Affichage de 1-5 de 11 (suivant | tout afficher)
Well that's a thing I've read now. Kind of "A Rose for Miss Emily" in reverse. ( )
  IVLeafClover | Jun 21, 2022 |
Ada, the narrator, and her "father" are human-appearing creatures who can heal Cures (as they call humans) by opening them and taking out the Sick, sometime burying them in the Ground where they sleep for a while before emerging, healed. We learn that Ada's father created her in the Ground out of branches and other things, when she finds the remains of some of his early attempts.

She and a local boy, Samson, are attracted to each other and go off in his truck for intimate time. Ada's father isn't happy about that, and neither is Samson's strange sister, who's a pregnant widow. Why? Samson wants them to run away together, but Ada buries him in the Ground - to make him become like her? to hide him till her father is gone?

One of her Cures becomes obsessed by Ada, showing up to be cured, acting more and more odd. Finally Ada uses her power for evil, and after that I don't understand what happened.

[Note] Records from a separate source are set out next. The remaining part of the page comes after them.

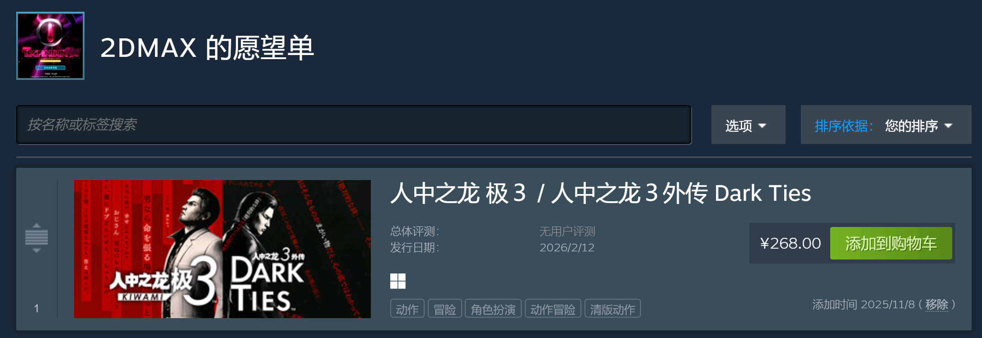
Task: Click the Windows platform icon
Action: (398, 281)
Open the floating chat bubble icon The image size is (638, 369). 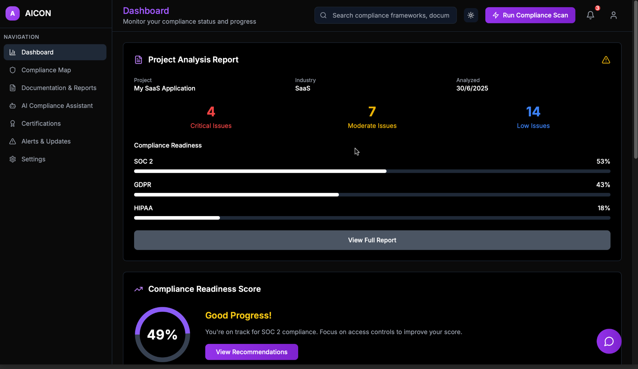[609, 341]
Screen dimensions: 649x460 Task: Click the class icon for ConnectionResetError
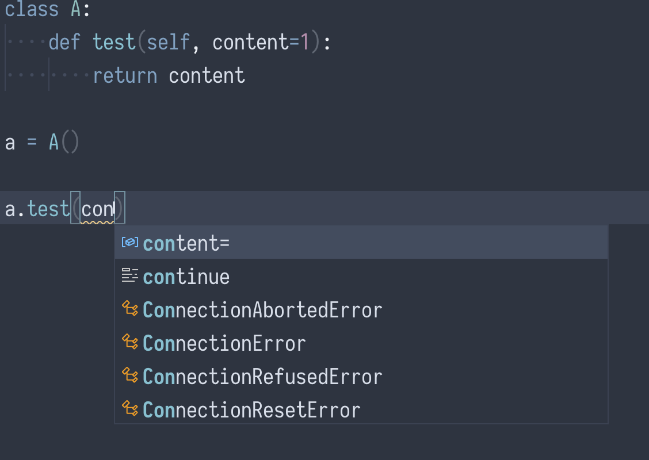click(x=129, y=409)
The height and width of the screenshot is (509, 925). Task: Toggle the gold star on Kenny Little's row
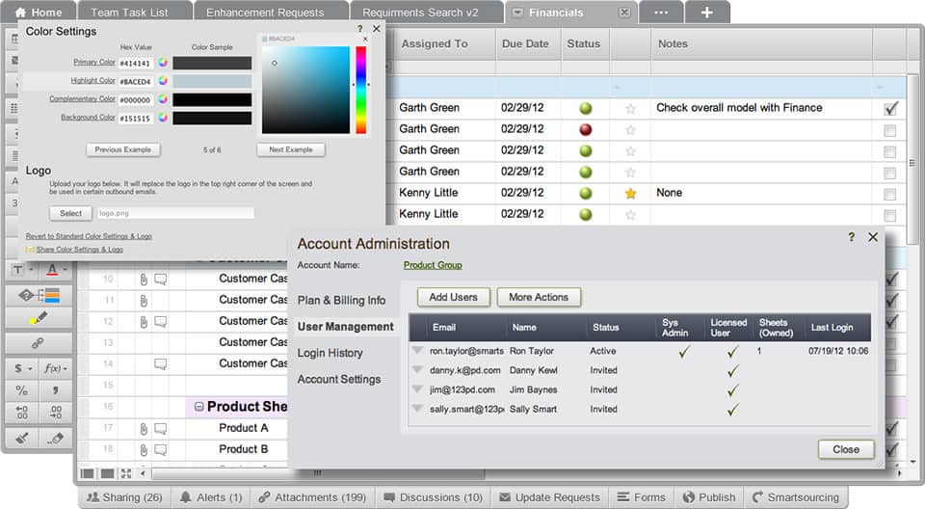(630, 193)

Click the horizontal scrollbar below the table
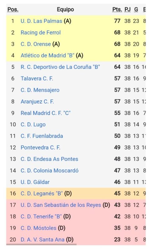coord(41,244)
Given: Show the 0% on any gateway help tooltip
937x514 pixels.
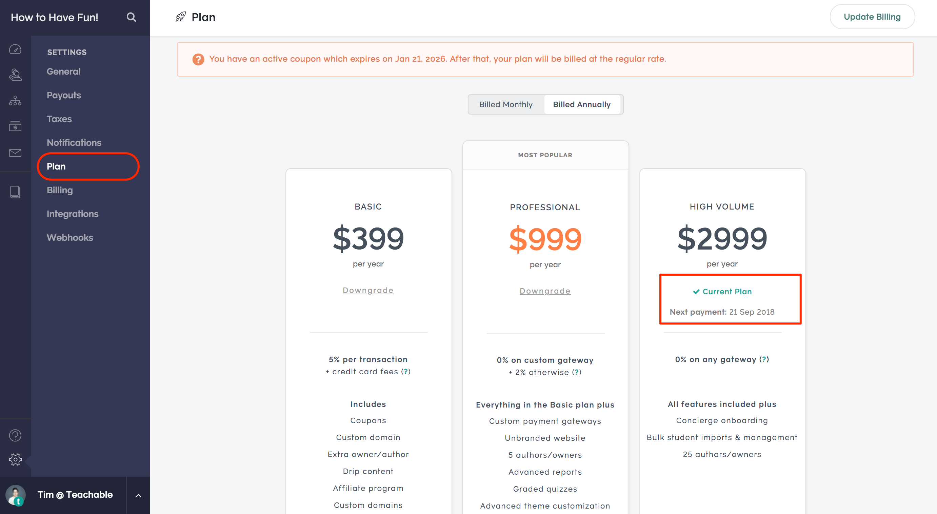Looking at the screenshot, I should pyautogui.click(x=764, y=359).
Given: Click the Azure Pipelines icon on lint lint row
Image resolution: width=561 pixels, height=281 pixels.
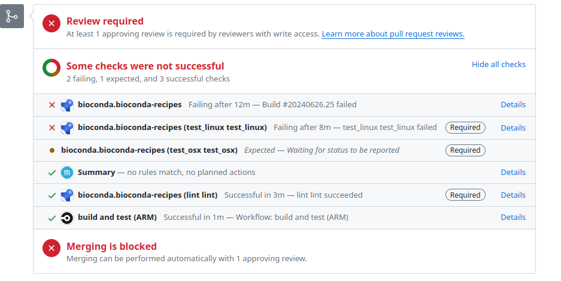Looking at the screenshot, I should point(67,195).
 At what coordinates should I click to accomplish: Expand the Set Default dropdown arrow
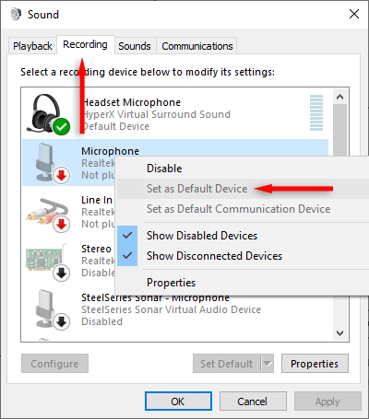tap(268, 364)
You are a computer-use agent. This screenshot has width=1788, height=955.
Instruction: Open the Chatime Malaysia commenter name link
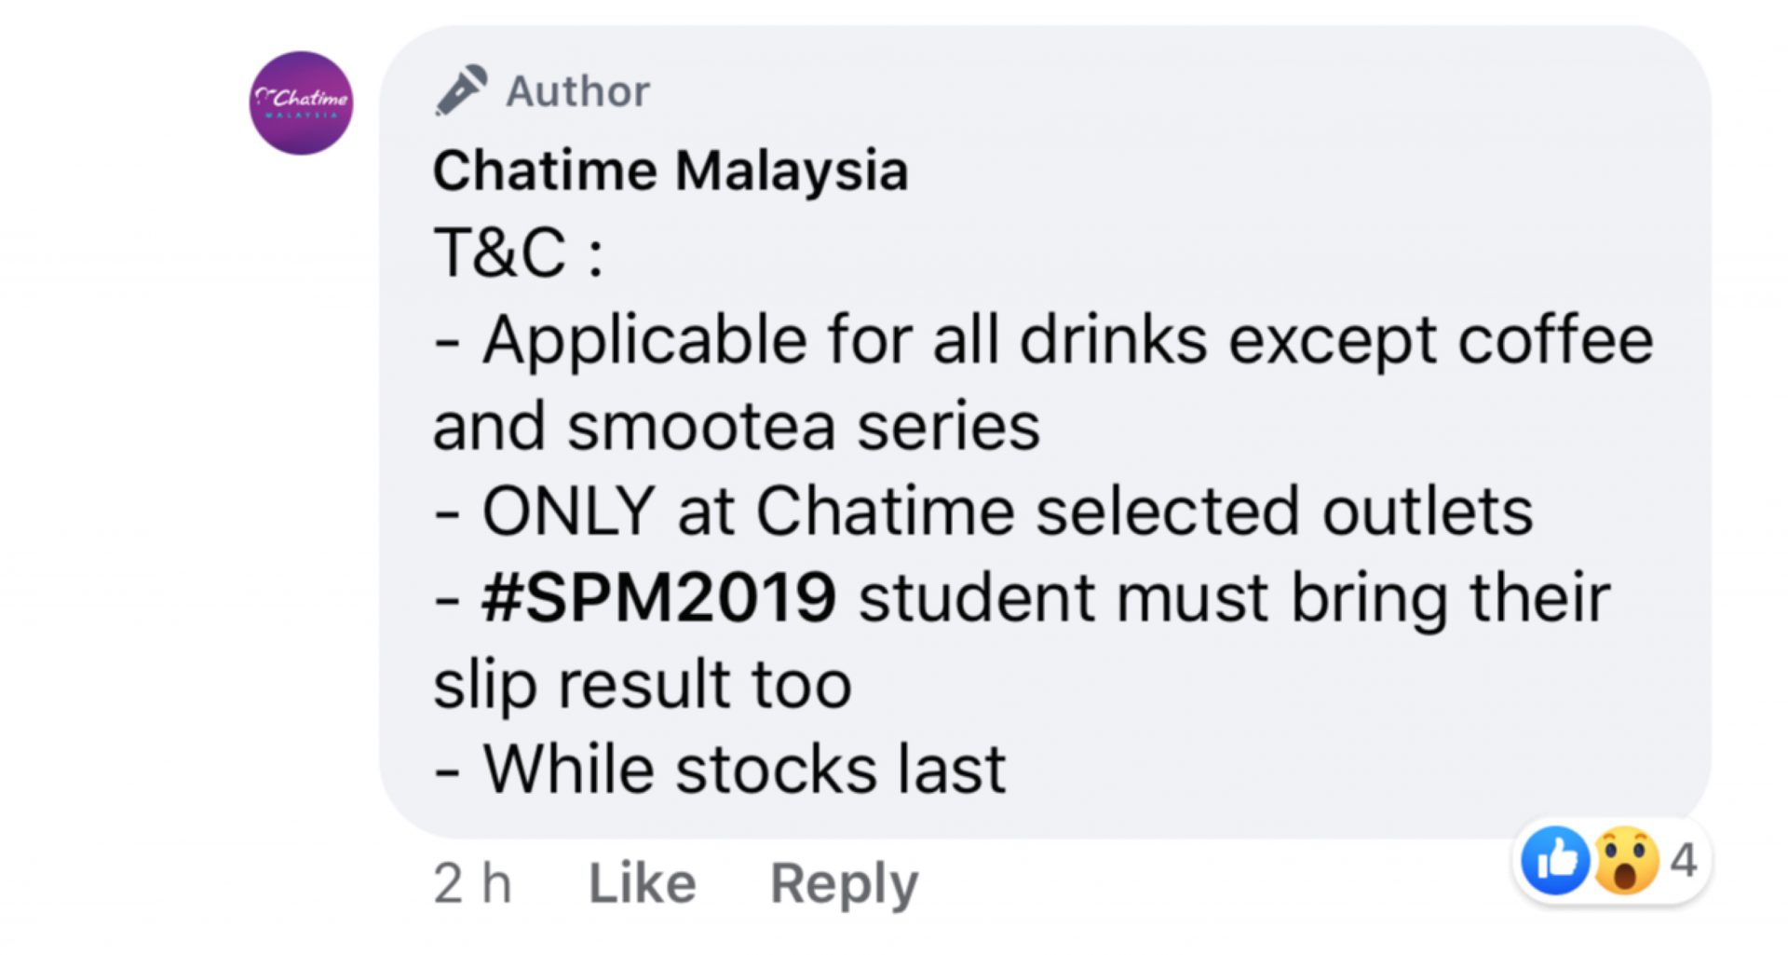pyautogui.click(x=670, y=171)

We've seen some statements about Ada and her father throughout the book from villagers that imply she stopped healing people and nobody knows what became of her.

So a great premise, and fascinating characters, but for me the ending didn't work. ( )
  piemouth | Dec 29, 2021 |
The reader is plunged without any preliminary or background explanation into the strange world of Ada and her father. What at first could be any rural American setting is soon revealed to be something quite else, and while Ada and her father could at first be mistaken for any rural folk healers are soon revealed to also be something quite else.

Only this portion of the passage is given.